販路開拓などのため使えるお金が最高50万円まで交付される、小規模事業者持続化補助金。開業したての個人事業主でももらえる使い勝手の良い補助金ですが、何といっても特筆すべきは採択率の高さ。

2019年度の採択率は、9割にも達しました。

年度 申請数 採択数 採択率
2018年度 26,910件 18,532件 68.90%
2019年度 33,282件 29,945件 90.00%
2020年度(一般型) 40,840 26,826 65.69%
2020年度(コロナ特別対応型) 164,198 69,919 42.58%

参照:中小企業庁「過去の情報」(中小企業庁発表データより著者作成)

しかし、コロナ禍に見舞われた2020年になって、大きく様相が変わってしまいました。応募者増などで、採択率が大幅に下がってしまったのです。

けれど、諦めてしまうのはまだ早い。採択率が下がったとはいえ、2020年度だけで10万件近い案件が採択されています。しっかり準備してきちんと申請書類を作成すれば、チャンスは十分にあります。

以下、2021年度の公募に向けて、小規模事業者持続化補助金の概要や、採択される申請書類の書き方などをご紹介します。


この記事の著者
  中小企業診断士 社会保険労務士 

小規模事業者持続化補助金の概要

1.2021年の小規模事業者持続化補助金は?

2021年は従来からの「一般型」とコロナ対策のための「低感染リスク型ビジネス枠」の2本立てで設定されました。以下、詳細を見ていきましょう。

(1)補助金額

一般型の補助金上限額は50万円、補助率は2/3です。例えば事業経費総額が60万円であれば、2/3の40万円が補助金として交付されます。

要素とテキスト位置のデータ

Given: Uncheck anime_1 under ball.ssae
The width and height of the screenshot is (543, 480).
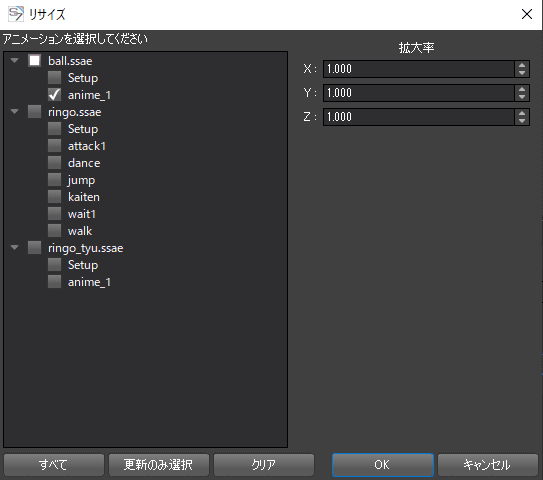Looking at the screenshot, I should tap(54, 95).
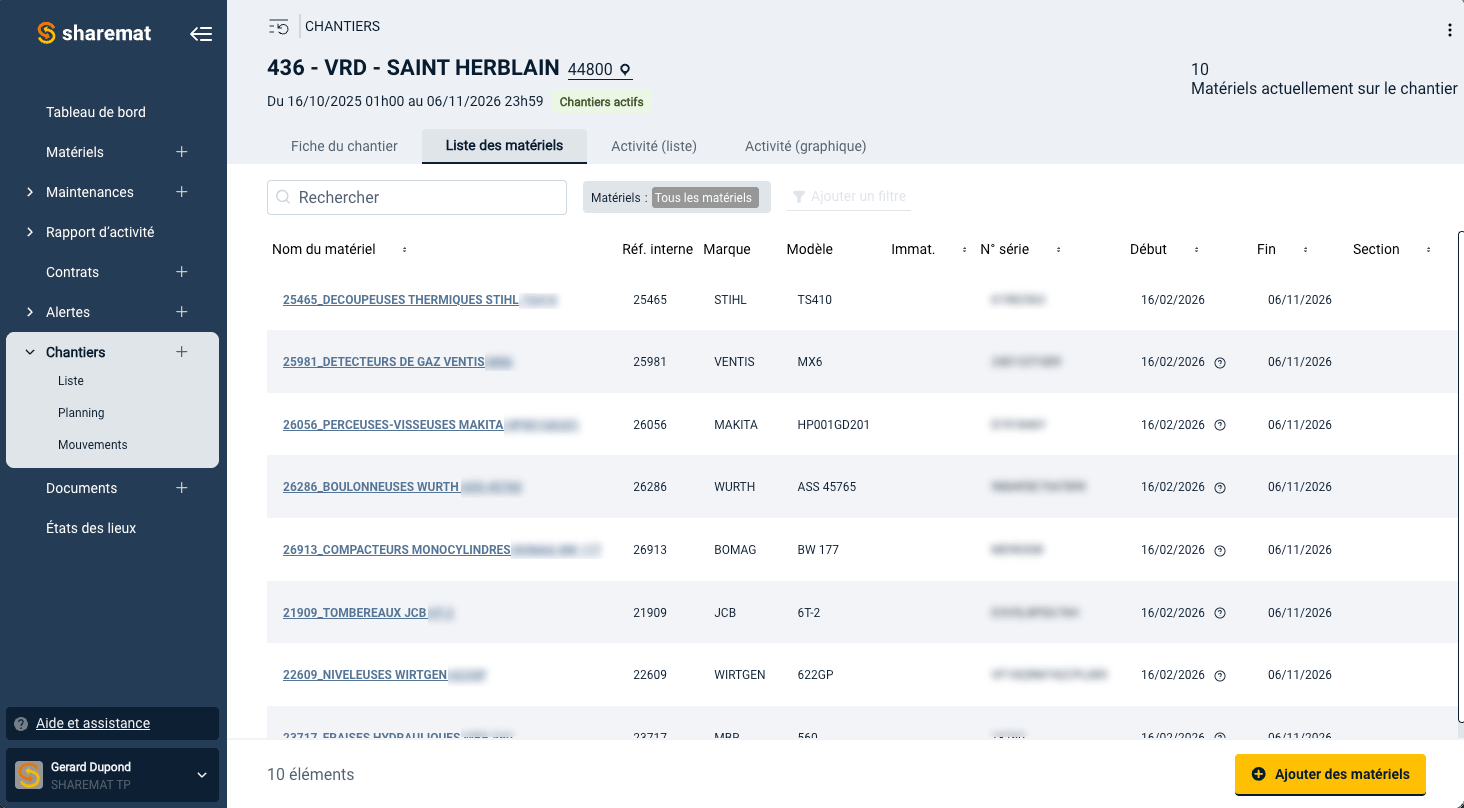Open the Mouvements submenu under Chantiers
The width and height of the screenshot is (1464, 808).
93,445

=== 課題内容 1 ===
引用文を「けれど、諦めてしまうのはまだ」を含むところから「下、詳細を見ていきましょう。」のところまで、そのまま書き写してください。
=== 課題内容 2 ===
引用文を2文で要約してください。

=== 出力結果 1 ===
けれど、諦めてしまうのはまだ早い。採択率が下がったとはいえ、2020年度だけで10万件近い案件が採択されています。しっかり準備してきちんと申請書類を作成すれば、チャンスは十分にあります。

以下、2021年度の公募に向けて、小規模事業者持続化補助金の概要や、採択される申請書類の書き方などをご紹介します。


この記事の著者
  中小企業診断士 社会保険労務士 

小規模事業者持続化補助金の概要

1.2021年の小規模事業者持続化補助金は?

2021年は従来からの「一般型」とコロナ対策のための「低感染リスク型ビジネス枠」の2本立てで設定されました。以下、詳細を見ていきましょう。

=== 出力結果 2 ===
小規模事業者持続化補助金は販路開拓などのために最高50万円が交付される補助金で、2019年度には採択率が9割に達したが、コロナ禍の2020年度は応募者増などで大幅に下がった。それでも2020年度だけで10万件近くが採択されており、2021年は「一般型」と「低感染リスク型ビジネス枠」の2本立てで、一般型は上限50万円、補助率2/3とされた。